Page excerpt |
** START **
Odyssey Resources Limited

Odyssey Resources Limited

December 03, 2015 08:48 ET

Odyssey Resources Provides an Update on the Acquisition of a Gold Tailings Project and Processing Plant in Peru

LONGUEUIL, QUÉBEC--(Marketwired - Dec. 3, 2015) -


Odyssey Resources Limited ("Odyssey" or the "Company") (TSX VENTURE:ODX.H) is pleased to report that the Company has entered into a revised letter of intent (the "Revised LOI") dated November 24, 2015 with LAI Corp S.A.S. ("LAI") which amends, restates and supersedes the previously announced letter of intent with Green Mountain Inc., the parent company of LAI (see news release issued on September 28, 2015).

Pursuant to the Revised LOI, Odyssey contemplates acquiring all of the shares of LAI from the shareholders of LAI which, following the completion of a reorganization, will be the former shareholders of Green Mountain. In consideration of the acquisition of the LAI shares, the shareholders of LAI will receive, in exchange for each one share of LAI, 0.948 common share of Odyssey on a post consolidation basis (see below Share Consolidation) (the "Transaction").

Immediately following the completion of the Transaction, Odyssey intends to cause LAI to complete the acquisition of Compania Minera Corire S.A.C. ("Corire"), the entity that owns the Ishihuinca gold tailings project and processing plant in Southern Peru (the "Ishihuinca Project"). LAI and Corire have entered into a share purchase agreement on March 27, 2015. The completion of the acquisition of Corire by LAI is subject to LAI making a payment of US2.85 million to the shareholders of Corire followed by the payment of a balance of purchase price of US$1 million owed by Corire to Buenaventura Mining Company ("Buenaventura").

The Transaction is subject to Odyssey completing a financing (the "Financing"), raising a minimum of US$7.5 million to finance the acquisition and development of the Ishihuinca project. The Transaction is also subject to the parties satisfying various conditions including completion of due diligence, execution of a definitive agreement, and Odyssey having received a title opinion. The Transaction constitutes a reverse takeover under the policies of the TSX Venture Exchange ("TSX-V") and is subject to approval of the TSXV and shareholders' approval. The parties anticipate closing the Transaction in February 2016 and the Revised LOI provides exclusivity to Odyssey until February 26, 2016.

Bridge Loan

In connection with the Revised LOI, Odyssey has advanced to LAI US$200,000 under a bridge financing agreement. The advance will be used by LAI for a payment to Corire for the grant of an extension of the time to close the acquisition, for environmental work and studies on the Ishihuinca Project, and for general and administrative expenses.

The Ishihuinca Project

The Ishihuinca Project consists of a gold processing facility, tailings from previous mining operations, and nearby mining concessions covering 1061 hectares. The Ishihuinca mine and processing plant operated from 1979 to 2012 through a subsidiary of the Buenaventura. Several investigations of the tailings since 2008 have been conducted in order to test the feasibility of reprocessing these tailings for gold and copper recovery. Two distinct areas of tailings have been identified: the CIL tailings and the Flotation tailings. Approximately 372,000 tonnes of high grade CIL tailings grading better than 4g/t Au have been identified in the historical resources, as well as 877,000 tonnes of Flotation tailings grading 1.86 g/t Au. Grade and tonnage estimates are considered historical since they are derived from investigations by Buenaventura in 2008 that included a 139 drill hole program and measurements of dry bulk density of both types of tailings.
** END **
Dataset extract |
** START **
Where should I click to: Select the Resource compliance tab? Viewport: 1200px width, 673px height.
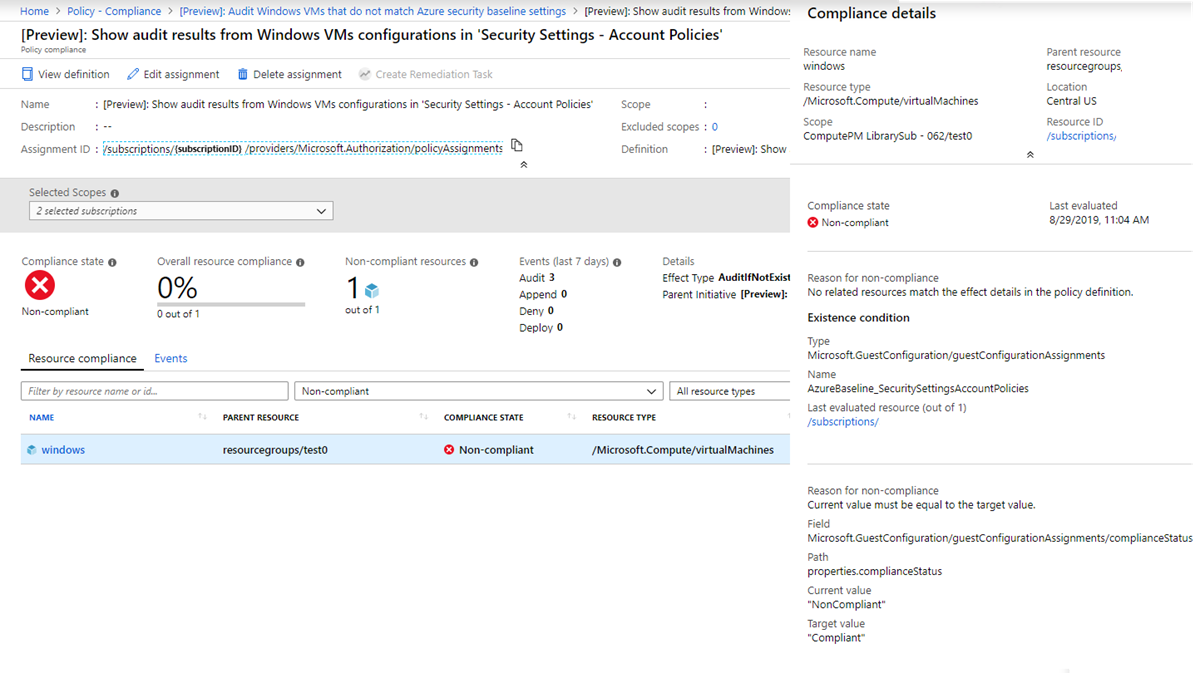(82, 358)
** END **
Instructions for the task | In the Odyssey Resources news release, why are the grade and tonnage estimates for the Ishihuinca tailings considered historical? Answer in one to three sentences.

Result of the exercise | The estimates are considered historical because they come from investigations Buenaventura carried out in 2008. Those investigations included a 139 drill hole program and measurements of the dry bulk density of both types of tailings.